I booked with a tour provider and on the second night, as we all got to know each other, this tall, handsome Aussie with a huge smile caught my eye. Once we hit the road, my attraction to Jarod quickly grew and it didn’t take too long – or too many beers at altitude – before we shared our first kiss.
By the time we made it to Cusco, the capital of the Incan empire, we peeled off from the group and spent a day together. As we sat across from each other at a cafe with the city buzzing around us, I was so distracted by my feelings that I couldn’t even read the guidebook in front of me.
We saw the sights and as we took a break on a bench later in the afternoon, it began to rain. Jarod pulled out this lavender-coloured umbrella, then – and you couldn’t make this up – someone in a nearby house started playing Close to You (made famous by The Carpenters) on a saxophone.
It was a moment of pure stardust; I hadn’t felt anything like it for the longest time.

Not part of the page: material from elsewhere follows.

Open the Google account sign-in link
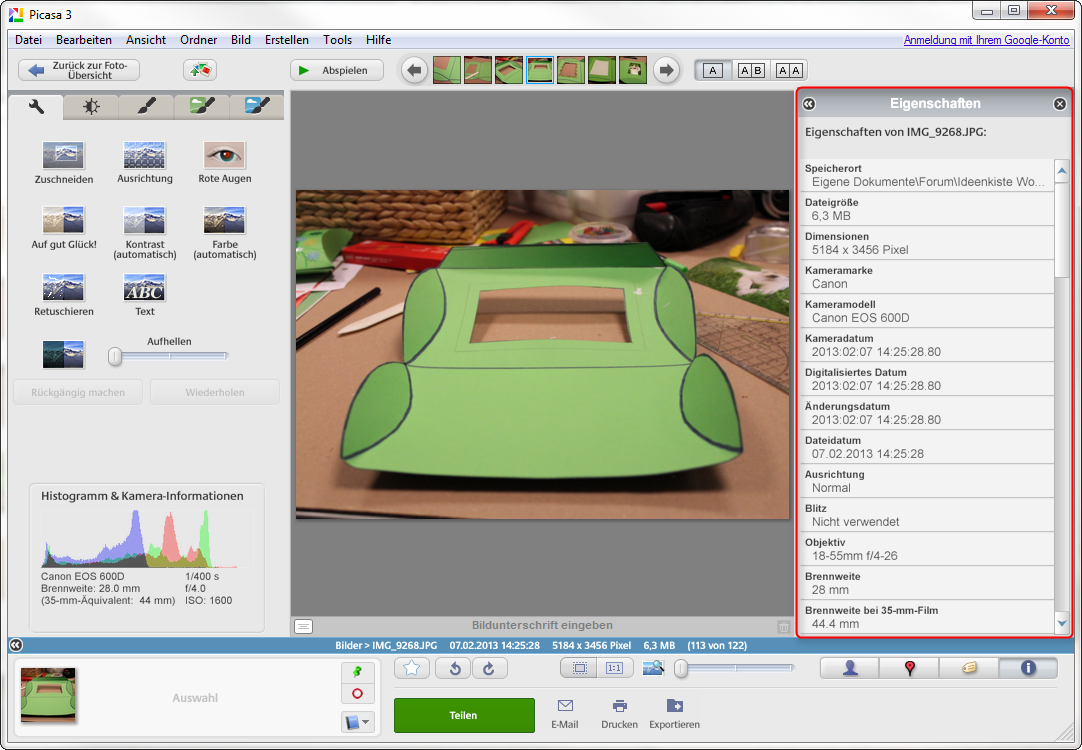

We were in separate groups for the hike to Machu Picchu, but the chemistry between us was so strong that even after three days trekking, he still smelled delicious to me. I was overjoyed to be reunited with him.
After the trek, Jarod had plans to keep travelling, so I stayed on as long as I could before I had to go home for Christmas and head off to the Middle East. We didn’t see each other for seven months. We messaged and Skyped virtually every day; at the start, I wasn’t sure that whatever we had would last because of the distance, but I soon realised our connection was special.

By the following summer, Jarod’s adventures had taken him to Africa and I went to meet him in Kenya before we both travelled back to the UK for my father’s wedding. As the photographer snapped photos of us, he quipped: “You’ll be next.” And for the first time in my life I thought: “Yeah, maybe I will be.”
For the next 18 months we endured a crazy long-distance relationship: half-term visits in Doha, holidays in Sri Lanka and a few months on his parents’ cattle station in central Queensland. Eventually I got a job in Singapore, Jarod joined me and we spent two-and-a-half years there.

While holidaying in Indonesia, Jarod proposed and we were married in a small ceremony in Singapore Botanic Gardens in 2014. We had a good life there but I had some health problems and life got complicated, so we decided to relocate to Melbourne. Throughout it all Jarod was my absolute rock.

We have had so many amazing adventures together, but I realise now that it’s the days you don’t take pictures that really count; when he tries to make me laugh when I’m sad, or comes to the rescue when, on a very difficult day full of medical appointments, my car has been rear-ended.

It hasn’t been an easy few years, but that magical feeling I experienced under the umbrella in Peru has never left me. When I look back on everything I went through, and how amazing Jarod has been throughout it all, I feel like the pain was balanced out by the joy he brings me.
We now have a lovely home, a cute schnauzer called Bertie and a little black-and-white cat called Minnie. We still bicker, still love to travel and I still love the smell of him.